=== Text passage ===

========================================

- Michael
Nolo Contendere...
How do you accept finality when there is no end? That’s the question that has been bouncing around my head. It's not the way basketball works, and certainly not the NCAA tournament. There are winners and losers. Statistics. Always measurements. Some are obvious--points, rebounds, assists--and others are more esoteric and analytical. Regardless, there is calculation involved in this beautiful game we all love.
We revel in the highlights and the grace and the guts and the unscripted moments of wonder that pull us out of our chairs and bring tears to our eyes and we never want it to end, but the math tells us when it's over. The end. Five fouls and the Supreme Court cannot help you.
When the middle of the scoreboard shows quad zeroes you can stop counting. It is time for the reckoning. Score more points, play on. Fewer points, the end. The players and coaches are keenly aware of the acrid stench of that buzzer.
The Gonzaga/UCLA game proved that reality. It was 45 beautiful minutes of basketball. It was a perfect game, inclusive of its imperfections. It created an emotional investment with two teams of which we, unless you have a random direct connection, have no connection. But they weren't going to play forever, no matter how much we wished and no matter many times we glanced at the real world clock creeping ever later.
It was ending. There is always the moment of reckoning. This time we were treated to the electricity of the buzzer with the ball in midair, victory or five more minutes (!!!) clinging to the rotation of the orb and the physical marriage of arc, distance, and velocity.
Tonight brings us to the end of the college basketball season. There is always an end.

Except when there's not.
VCU didn't get the honor of the math nor the respect of the end. It's like finding a $100 gift certificate in your junk drawer to a store that is now out of business. You have something of value, but then again you don't. I could accept the season ending if VCU lost to Oregon by one point or by 31 points because things happen. Sometimes those things are very bad things.

========================================

=== Dataset ===
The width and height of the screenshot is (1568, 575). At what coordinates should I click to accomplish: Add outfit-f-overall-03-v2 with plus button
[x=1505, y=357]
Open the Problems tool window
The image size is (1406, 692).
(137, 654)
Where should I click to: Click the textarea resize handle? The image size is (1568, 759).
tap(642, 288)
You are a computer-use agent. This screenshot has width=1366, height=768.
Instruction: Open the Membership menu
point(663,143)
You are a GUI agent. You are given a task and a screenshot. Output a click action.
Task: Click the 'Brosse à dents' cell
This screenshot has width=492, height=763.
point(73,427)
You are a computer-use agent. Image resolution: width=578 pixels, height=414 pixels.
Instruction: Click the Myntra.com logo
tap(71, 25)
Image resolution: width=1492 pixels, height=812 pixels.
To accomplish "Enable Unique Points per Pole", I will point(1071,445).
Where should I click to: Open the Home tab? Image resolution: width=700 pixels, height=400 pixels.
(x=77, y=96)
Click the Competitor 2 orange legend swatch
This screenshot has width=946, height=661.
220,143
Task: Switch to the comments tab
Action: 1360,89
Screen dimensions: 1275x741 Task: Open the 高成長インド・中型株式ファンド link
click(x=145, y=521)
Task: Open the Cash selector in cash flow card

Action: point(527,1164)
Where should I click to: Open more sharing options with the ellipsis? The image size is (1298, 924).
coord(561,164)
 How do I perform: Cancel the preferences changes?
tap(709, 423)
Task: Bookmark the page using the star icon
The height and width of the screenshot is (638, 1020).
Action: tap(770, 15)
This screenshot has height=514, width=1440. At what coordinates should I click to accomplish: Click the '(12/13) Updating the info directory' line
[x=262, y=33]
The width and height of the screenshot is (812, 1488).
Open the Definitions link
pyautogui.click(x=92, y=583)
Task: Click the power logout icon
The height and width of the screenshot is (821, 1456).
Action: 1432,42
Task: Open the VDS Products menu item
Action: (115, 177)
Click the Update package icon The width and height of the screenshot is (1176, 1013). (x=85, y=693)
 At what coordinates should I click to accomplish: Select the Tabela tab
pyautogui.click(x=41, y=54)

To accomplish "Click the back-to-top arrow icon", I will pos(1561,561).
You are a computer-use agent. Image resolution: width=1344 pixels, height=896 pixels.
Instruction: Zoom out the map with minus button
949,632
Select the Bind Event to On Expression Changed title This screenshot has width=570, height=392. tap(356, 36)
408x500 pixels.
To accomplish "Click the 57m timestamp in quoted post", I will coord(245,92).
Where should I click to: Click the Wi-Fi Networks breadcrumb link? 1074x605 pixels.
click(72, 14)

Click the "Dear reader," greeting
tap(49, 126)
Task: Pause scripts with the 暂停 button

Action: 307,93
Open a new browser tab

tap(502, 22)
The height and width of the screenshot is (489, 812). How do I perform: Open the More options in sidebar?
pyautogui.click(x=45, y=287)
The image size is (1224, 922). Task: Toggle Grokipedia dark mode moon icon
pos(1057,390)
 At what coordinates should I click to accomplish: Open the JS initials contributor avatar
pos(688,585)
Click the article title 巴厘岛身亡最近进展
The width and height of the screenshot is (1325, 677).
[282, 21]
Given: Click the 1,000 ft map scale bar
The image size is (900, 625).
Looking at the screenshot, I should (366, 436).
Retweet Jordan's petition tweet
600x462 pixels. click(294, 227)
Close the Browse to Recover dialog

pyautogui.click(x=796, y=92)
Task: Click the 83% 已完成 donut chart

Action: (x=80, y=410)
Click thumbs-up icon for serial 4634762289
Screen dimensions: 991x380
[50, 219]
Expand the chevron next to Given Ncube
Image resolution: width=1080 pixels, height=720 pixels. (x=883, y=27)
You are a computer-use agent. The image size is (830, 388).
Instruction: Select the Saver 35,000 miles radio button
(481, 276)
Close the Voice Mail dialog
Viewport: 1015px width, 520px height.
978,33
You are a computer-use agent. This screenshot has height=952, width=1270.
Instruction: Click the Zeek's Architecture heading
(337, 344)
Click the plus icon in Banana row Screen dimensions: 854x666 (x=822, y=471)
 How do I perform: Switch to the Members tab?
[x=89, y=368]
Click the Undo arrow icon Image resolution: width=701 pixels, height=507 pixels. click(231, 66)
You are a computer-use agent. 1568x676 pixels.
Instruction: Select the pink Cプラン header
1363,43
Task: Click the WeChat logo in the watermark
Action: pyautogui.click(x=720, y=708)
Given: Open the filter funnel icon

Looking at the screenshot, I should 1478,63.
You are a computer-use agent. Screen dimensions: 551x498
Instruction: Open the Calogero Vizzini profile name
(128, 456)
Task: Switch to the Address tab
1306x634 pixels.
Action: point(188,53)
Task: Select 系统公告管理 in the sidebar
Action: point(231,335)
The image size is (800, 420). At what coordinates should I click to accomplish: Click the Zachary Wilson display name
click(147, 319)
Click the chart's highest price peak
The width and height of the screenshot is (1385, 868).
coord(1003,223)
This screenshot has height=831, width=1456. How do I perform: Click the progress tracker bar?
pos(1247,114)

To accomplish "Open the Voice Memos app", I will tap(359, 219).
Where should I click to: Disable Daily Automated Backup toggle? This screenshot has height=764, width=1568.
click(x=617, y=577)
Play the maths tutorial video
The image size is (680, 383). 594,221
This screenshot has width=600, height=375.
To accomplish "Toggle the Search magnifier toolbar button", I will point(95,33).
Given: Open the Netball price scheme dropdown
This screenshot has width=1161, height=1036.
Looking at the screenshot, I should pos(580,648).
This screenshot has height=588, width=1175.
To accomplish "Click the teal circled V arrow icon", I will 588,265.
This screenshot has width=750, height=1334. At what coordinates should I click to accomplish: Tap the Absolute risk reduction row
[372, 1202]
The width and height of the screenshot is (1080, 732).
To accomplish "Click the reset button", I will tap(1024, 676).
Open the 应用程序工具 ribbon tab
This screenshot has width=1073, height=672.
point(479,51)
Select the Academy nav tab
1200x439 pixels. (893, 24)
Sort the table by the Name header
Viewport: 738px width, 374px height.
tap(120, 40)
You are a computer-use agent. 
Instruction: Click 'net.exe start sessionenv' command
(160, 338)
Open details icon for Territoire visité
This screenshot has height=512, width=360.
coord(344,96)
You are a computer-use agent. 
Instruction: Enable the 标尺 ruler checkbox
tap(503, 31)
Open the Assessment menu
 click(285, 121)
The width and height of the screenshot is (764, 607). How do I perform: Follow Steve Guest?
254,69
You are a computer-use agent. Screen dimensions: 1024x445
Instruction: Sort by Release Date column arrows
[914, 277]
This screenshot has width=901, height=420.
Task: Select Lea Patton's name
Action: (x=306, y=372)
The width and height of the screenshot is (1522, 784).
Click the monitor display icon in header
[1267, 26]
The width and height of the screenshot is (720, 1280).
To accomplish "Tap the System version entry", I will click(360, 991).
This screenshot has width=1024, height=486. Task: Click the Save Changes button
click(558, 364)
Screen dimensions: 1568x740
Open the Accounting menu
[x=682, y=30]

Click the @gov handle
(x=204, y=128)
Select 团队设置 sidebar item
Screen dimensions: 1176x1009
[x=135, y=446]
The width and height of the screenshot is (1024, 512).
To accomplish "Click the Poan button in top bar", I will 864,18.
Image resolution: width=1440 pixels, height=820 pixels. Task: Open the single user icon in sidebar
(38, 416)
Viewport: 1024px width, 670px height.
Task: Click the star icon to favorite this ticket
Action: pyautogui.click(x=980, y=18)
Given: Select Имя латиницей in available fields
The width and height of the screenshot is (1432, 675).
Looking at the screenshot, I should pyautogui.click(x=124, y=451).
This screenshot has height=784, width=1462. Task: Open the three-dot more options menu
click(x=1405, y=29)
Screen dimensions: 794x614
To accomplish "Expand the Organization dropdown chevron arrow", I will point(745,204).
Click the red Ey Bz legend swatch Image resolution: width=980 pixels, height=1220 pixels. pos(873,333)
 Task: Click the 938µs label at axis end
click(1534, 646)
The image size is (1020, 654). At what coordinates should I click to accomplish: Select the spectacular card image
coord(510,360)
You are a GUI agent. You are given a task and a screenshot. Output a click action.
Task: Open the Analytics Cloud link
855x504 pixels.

========================================

=== Task brief ===
In the basketball essay above, how many minutes of play does the writer say the Gonzaga/UCLA game provided?

=== Result of the task ===
45 minutes